■ Work to do ■
**a.** In the Spring MVC and jqGrid tutorial below, list every log message that comes after "INFO:" (with no square brackets) in the sample output.
**b.** Carry on the Spring MVC and jqGrid tutorial below, picking up right after its last line.

Saturday, January 28, 2012

Spring MVC 3.1, jqGrid, and Spring Data JPA Integration Guide (Part 5)

Review

We have just completed our application! In the previous sections, we have discussed the functional specs, created the Java classes, declared the configuration files, and wrote the HTML files. In this section, we will build and run the application using Maven, and show how to import the project in Eclipse.


Running the Application

Access the source code

To download the source code, please visit the project's Github repository (click here)

Preparing the data source

  1. Run MySQL (install one if you don't have one yet)
  2. Create a new database:
    spring_jqgrid_tutorial
  3. Import the following file which is included in the source code under the src/main/resources folder:
    spring_jqgrid_tutorial.sql

Building with Maven

  1. Ensure Maven is installed
  2. Open a command window (Windows) or a terminal (Linux/Mac)
  3. Run the following command:
    mvn tomcat:run
  4. You should see the following output:
    [INFO] Scanning for projects...
    [INFO] Searching repository for plugin with prefix: 'tomcat'.
    [INFO] artifact org.codehaus.mojo:tomcat-maven-plugin: checking for updates from central
    [INFO] artifact org.codehaus.mojo:tomcat-maven-plugin: checking for updates from snapshots
    [INFO] ------------------------------------------
    [INFO] Building spring-jqgrid-tutorial Maven Webapp
    [INFO]    task-segment: [tomcat:run]
    [INFO] ------------------------------------------
    [INFO] Preparing tomcat:run
    [INFO] [apt:process {execution: default}]
    [INFO] [resources:resources {execution: default-resources}]
    [INFO] [tomcat:run {execution: default-cli}]
    [INFO] Running war on http://localhost:8080/spring-jqgrid-tutorial
    Jan 28, 2012 11:15:25 AM org.apache.catalina.startup.Embedded start
    INFO: Starting tomcat server
    Jan 28, 2012 11:15:25 AM org.apache.catalina.core.StandardEngine start
    INFO: Starting Servlet Engine: Apache Tomcat/6.0.29
    Jan 28, 2012 11:15:26 AM org.apache.catalina.core.ApplicationContext log
    INFO: Initializing Spring root WebApplicationContext
    Jan 28, 2012 11:15:32 AM org.apache.coyote.http11.Http11Protocol init
    INFO: Initializing Coyote HTTP/1.1 on http-8080
    Jan 28, 2012 11:15:32 AM org.apache.coyote.http11.Http11Protocol start
    INFO: Starting Coyote HTTP/1.1 on http-8080
    
  5. Note: If the project will not build due to missing repositories, please enable the repositories section in the pom.xml!

■ Data section ■

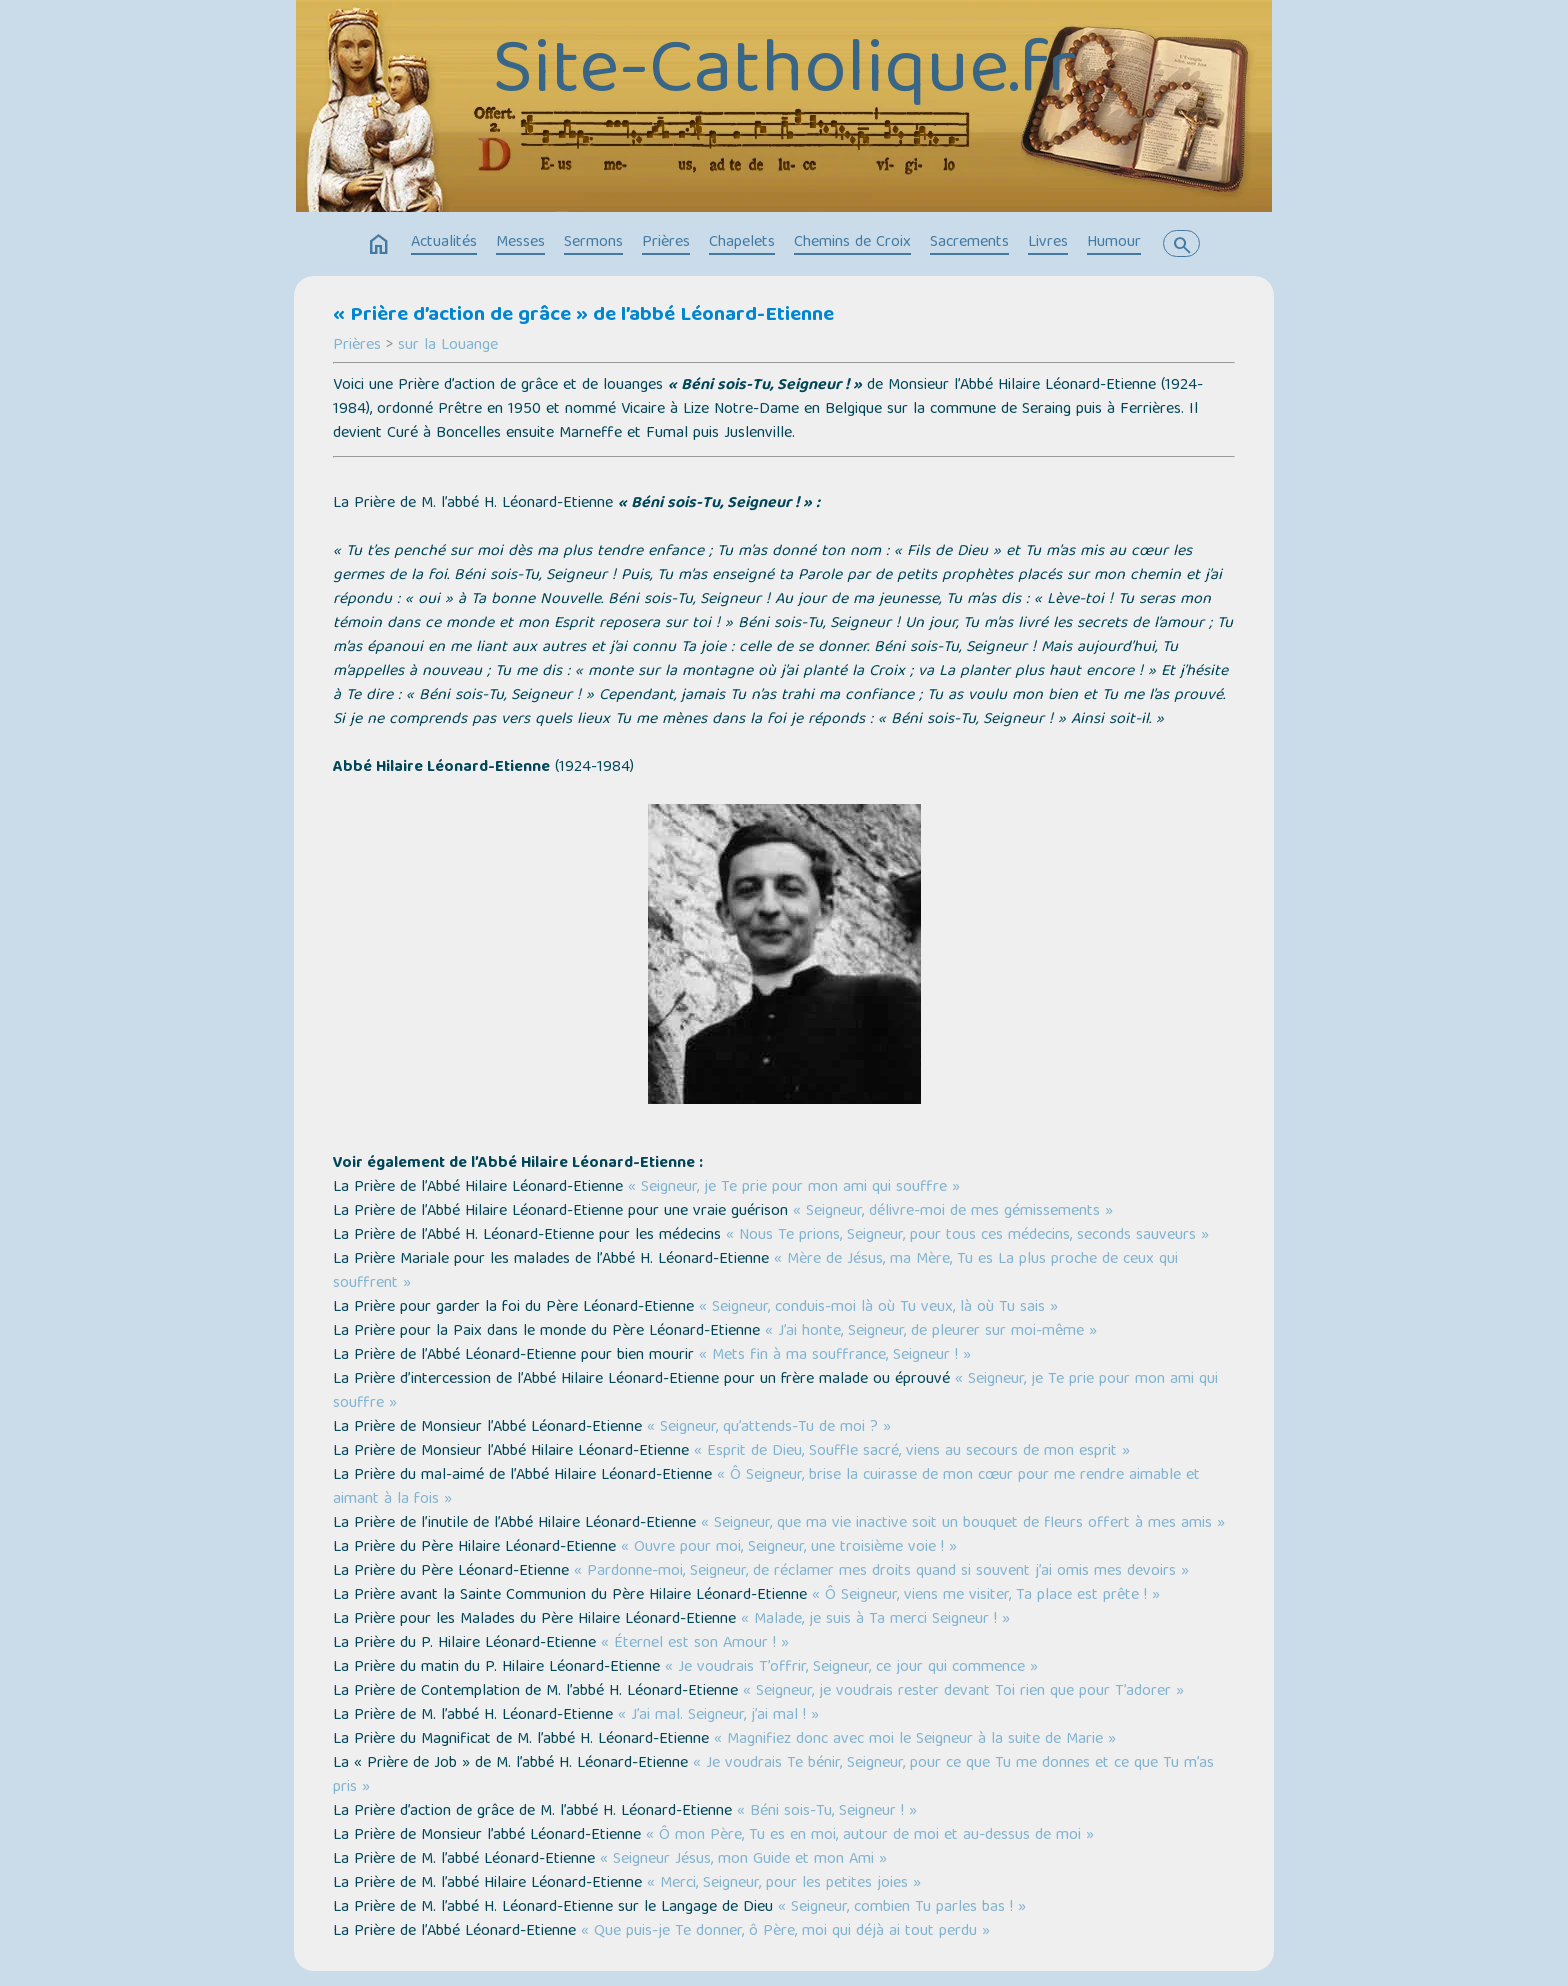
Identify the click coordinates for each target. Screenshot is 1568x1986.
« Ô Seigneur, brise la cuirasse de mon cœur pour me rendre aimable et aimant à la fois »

■ Replies ■
**a.**
- Starting tomcat server
- Starting Servlet Engine: Apache Tomcat/6.0.29
- Initializing Spring root WebApplicationContext
- Initializing Coyote HTTP/1.1 on http-8080
- Starting Coyote HTTP/1.1 on http-8080

**b.**
Access the Entry page

  1. Follow the steps with Building with Maven
  2. Open a browser
  3. Enter the following URL (8080 is the default port for Tomcat):
    http://localhost:8080/spring-jqgrid-tutorial/

Import the project in Eclipse

  1. Ensure Maven is installed
  2. Open a command window (Windows) or a terminal (Linux/Mac)
  3. Run the following command:
    mvn eclipse:eclipse -Dwtpversion=2.0
  4. You should see the following output:
    [INFO] Scanning for projects...
    [INFO] Searching repository for plugin with prefix: 'eclipse'.
    [INFO] org.apache.maven.plugins: checking for updates from central
    [INFO] org.apache.maven.plugins: checking for updates from snapshots
    [INFO] org.codehaus.mojo: checking for updates from central
    [INFO] org.codehaus.mojo: checking for updates from snapshots
    [INFO] artifact org.apache.maven.plugins:maven-eclipse-plugin: checking for updates from central
    [INFO] artifact org.apache.maven.plugins:maven-eclipse-plugin: checking for updates from snapshots
    [INFO] -----------------------------------------
    [INFO] Building spring-jqgrid-tutorial Maven Webapp
    [INFO]    task-segment: [eclipse:eclipse]
    [INFO] -----------------------------------------
    [INFO] Preparing eclipse:eclipse
    [INFO] No goals needed for project - skipping
    [INFO] [eclipse:eclipse {execution: default-cli}]
    [INFO] Adding support for WTP version 2.0.
    [INFO] -----------------------------------------
    [INFO] BUILD SUCCESSFUL
    [INFO] -----------------------------------------
    
    This command will add the following files to your project:
    .classpath
    .project
    .settings
    target
    You may have to enable "show hidden files" in your file explorer to view them
  5. Open Eclipse and import the project

Conclusion

That's it! We've have successfully completed our Spring MVC 3.1 web application. We've learned how to integrate with jqGrid and add AJAX functionality to make the application responsive.

I hope you've enjoyed this tutorial. Don't forget to check my other tutorials at the Tutorials section.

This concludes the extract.